══ RECORDS FOR THE EXERCISE

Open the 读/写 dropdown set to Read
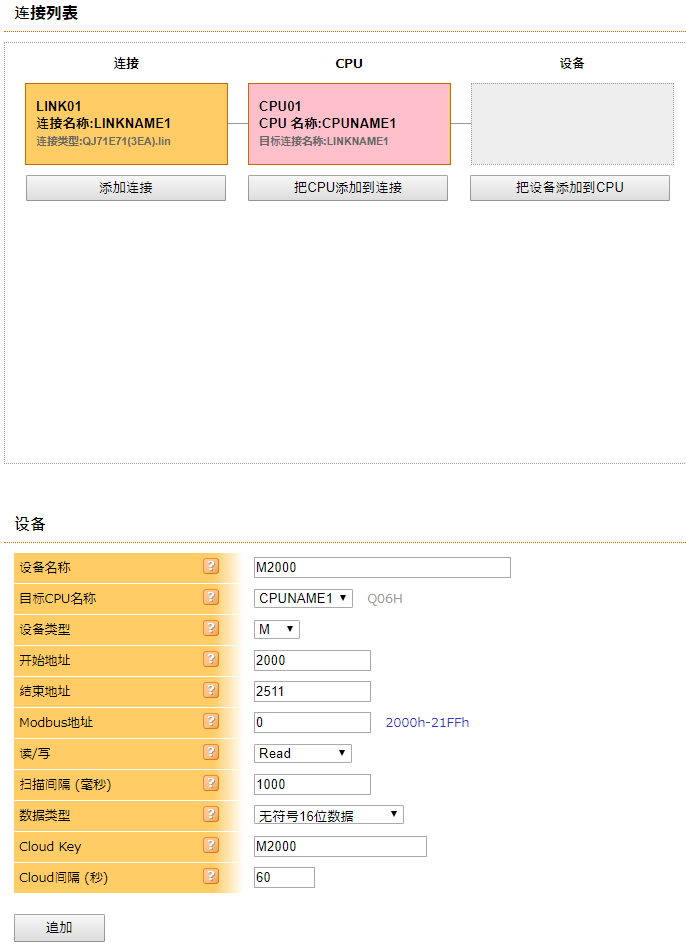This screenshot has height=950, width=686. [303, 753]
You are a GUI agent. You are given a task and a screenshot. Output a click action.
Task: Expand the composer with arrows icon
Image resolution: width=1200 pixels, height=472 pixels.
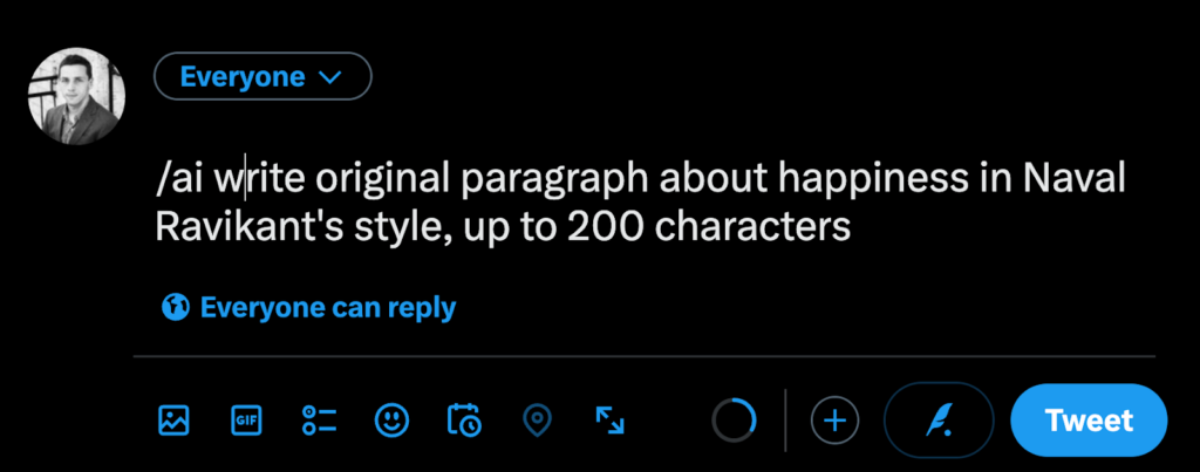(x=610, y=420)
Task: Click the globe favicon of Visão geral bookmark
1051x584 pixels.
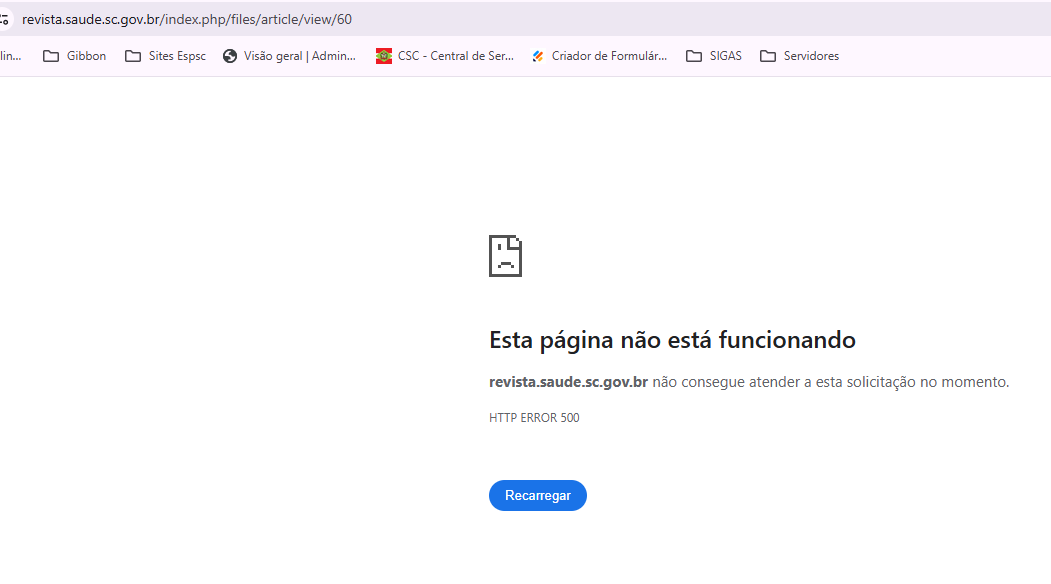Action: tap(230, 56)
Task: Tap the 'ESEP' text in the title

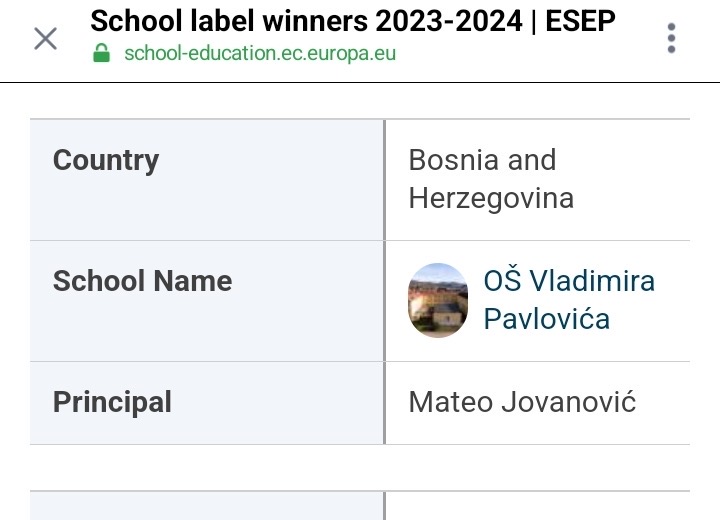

════

__ABOUT THIS EXERCISE__.
A word-for-word copy of the listing is needed. It must not include the pictures.

__EXERCISE OUTPUT__.
Open the 读/写 dropdown set to Read
This screenshot has height=950, width=686. [303, 753]
You are a GUI agent. You are given a task and a screenshot. Output a click action.
Task: Expand the composer with arrows icon
Image resolution: width=1200 pixels, height=472 pixels.
(x=610, y=420)
Task: Click the globe favicon of Visão geral bookmark
1051x584 pixels.
Action: tap(230, 56)
Task: Tap the 'ESEP' text in the title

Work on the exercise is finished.